The synchronous presence of these lesions indicates a congenital disorder.  

 

Principal diagnosis:

Neurofibromatosis type II with multiple schwannomas and myxopapillary ependymoma.

 

Differential diagnosis:

The spinal lesion may also be a schwannoma or meningioma.

 

Management:

Refer for discussion at neurosurgery MDT to discuss operative management of spinal ependymoma.

Recommend genetic testing / screening of relatives for NF2.

Case 5 Your Answer:

No Answer Submitted

Case 6

Case 6 Model Answer:

Findings and interpretation:

  • The ACL (anterior cruciate ligament) fibres show full thickness disruption and high PD signal.
  • There is partial disruption of the PCL fibres with focal high PD signal.
  • There is disruption of all three layers of the MCL with surrounding amorphous high PD signal representing oedema and blood.
  • There is a lateral meniscal tear with displacement of the posterior horn anteriorly and showing a double anterior meniscus sign.
  • There is low T1 and high PD signal at the terminal sulcus of the lateral femoral condyle and at the posteromedial tibial plateau, indicating bone contusions.
  • There is a large amount of fluid around the knee joint, which has escaped the disrupted joint capsule to surround the vastus medialis and proximal gastrocnemius muscles.

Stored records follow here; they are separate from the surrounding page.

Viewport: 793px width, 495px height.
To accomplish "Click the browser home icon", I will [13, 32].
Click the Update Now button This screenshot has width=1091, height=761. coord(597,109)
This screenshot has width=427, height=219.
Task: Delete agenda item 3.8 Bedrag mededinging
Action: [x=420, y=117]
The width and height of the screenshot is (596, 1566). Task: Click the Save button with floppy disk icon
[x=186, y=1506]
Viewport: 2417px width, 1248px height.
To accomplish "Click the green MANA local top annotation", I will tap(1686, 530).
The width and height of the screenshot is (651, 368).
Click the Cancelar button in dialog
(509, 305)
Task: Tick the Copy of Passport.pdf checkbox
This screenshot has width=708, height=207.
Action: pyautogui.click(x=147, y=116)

Pertinent negative findings:

  • The medial meniscus is intact.

 

There is complete rupture of the ACL and MCL and tear of the lateral meniscus; disruption of the joint capsule has allowed the haemarthrosis to escape the knee joint.

 

Principal diagnosis:

Traumatic knee injury

 

Differential diagnosis:

None

 

Management:

Alert referring physician and recommend orthopaedic referral; the patient will likely require surgical management.